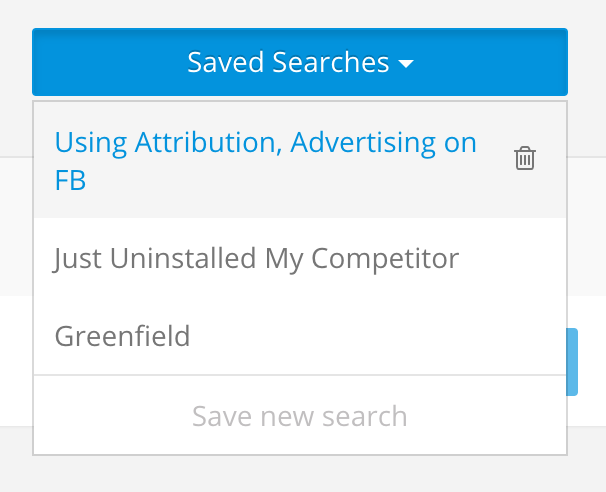Delete the Using Attribution saved search

[524, 158]
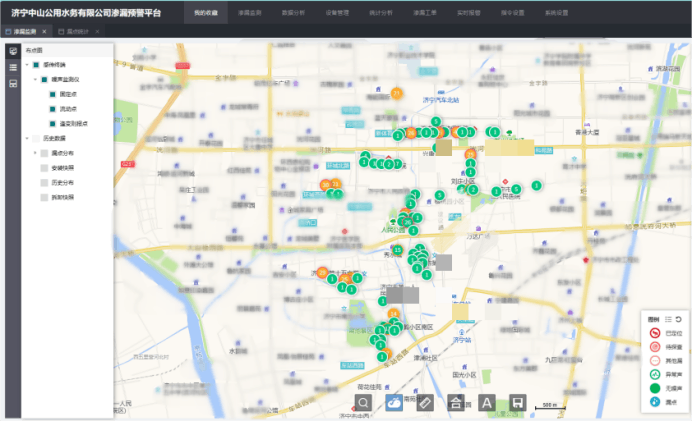Collapse the 历史数据 tree node
The height and width of the screenshot is (422, 692).
click(27, 138)
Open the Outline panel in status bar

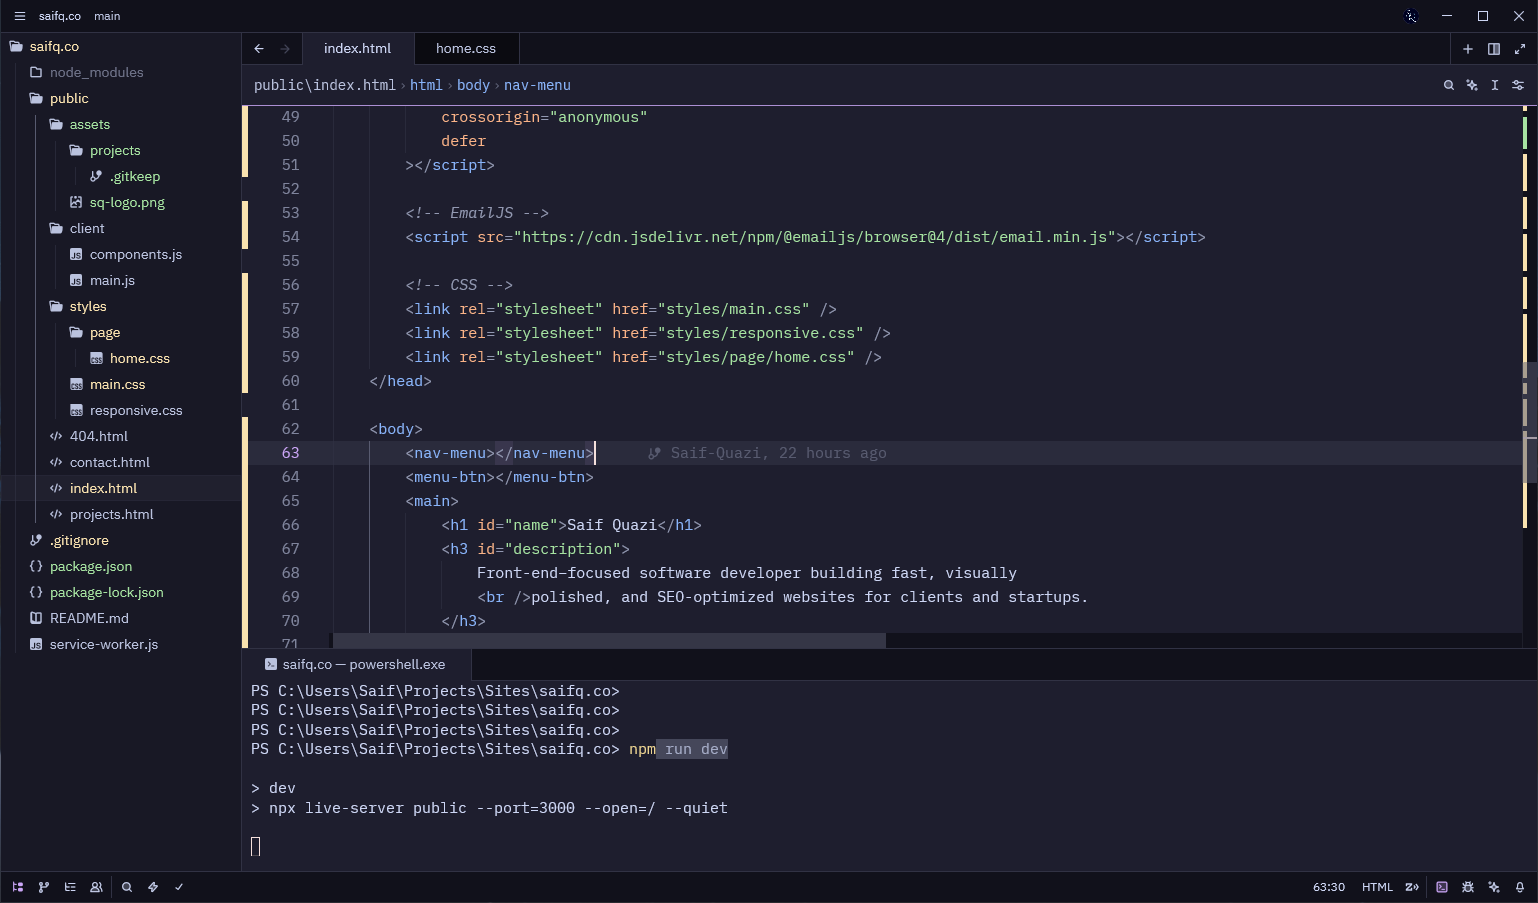coord(70,887)
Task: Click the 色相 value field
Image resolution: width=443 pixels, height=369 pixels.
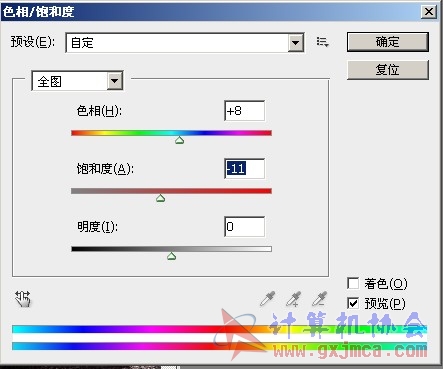Action: (x=245, y=111)
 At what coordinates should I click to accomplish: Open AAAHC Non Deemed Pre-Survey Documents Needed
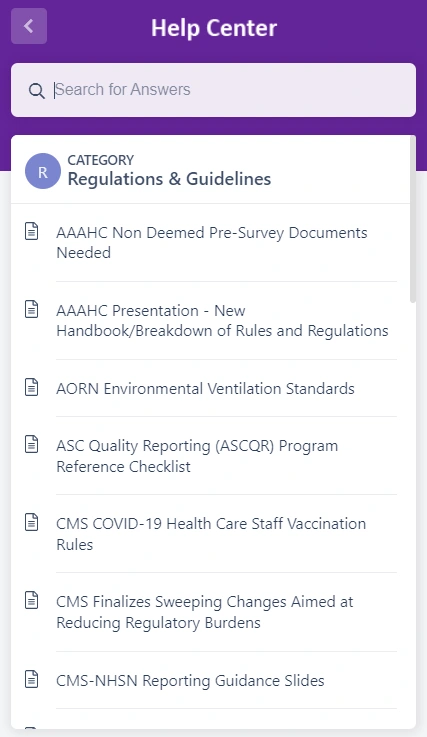pos(212,243)
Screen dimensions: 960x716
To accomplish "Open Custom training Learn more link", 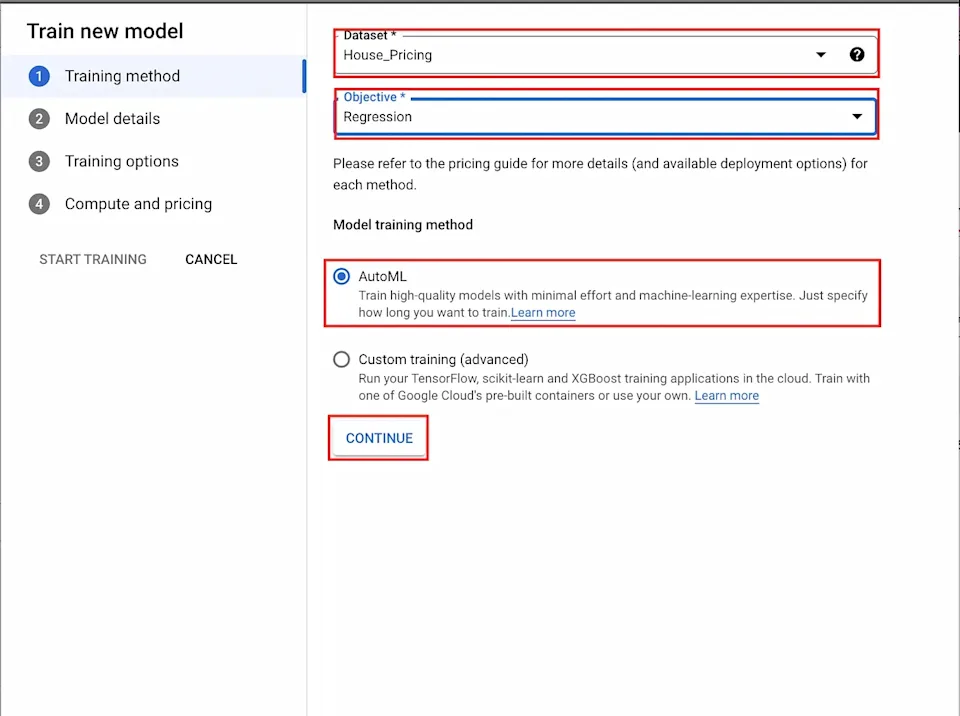I will tap(727, 396).
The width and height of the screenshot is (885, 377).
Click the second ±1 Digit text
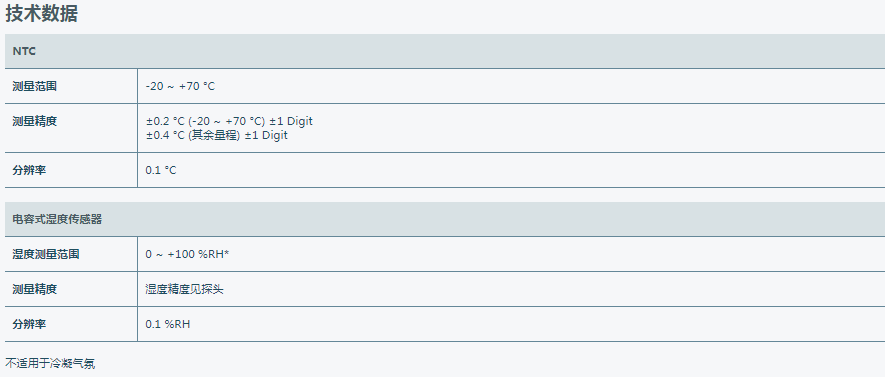(266, 135)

**WORK REQUEST**: The line containing "The width and" and every line after it, up to the last line of the data, should be returned exactly, without the pictures.

**RESULT FOR THIS TASK**:
The width and height of the screenshot is (885, 377).
Click the second ±1 Digit text
(266, 135)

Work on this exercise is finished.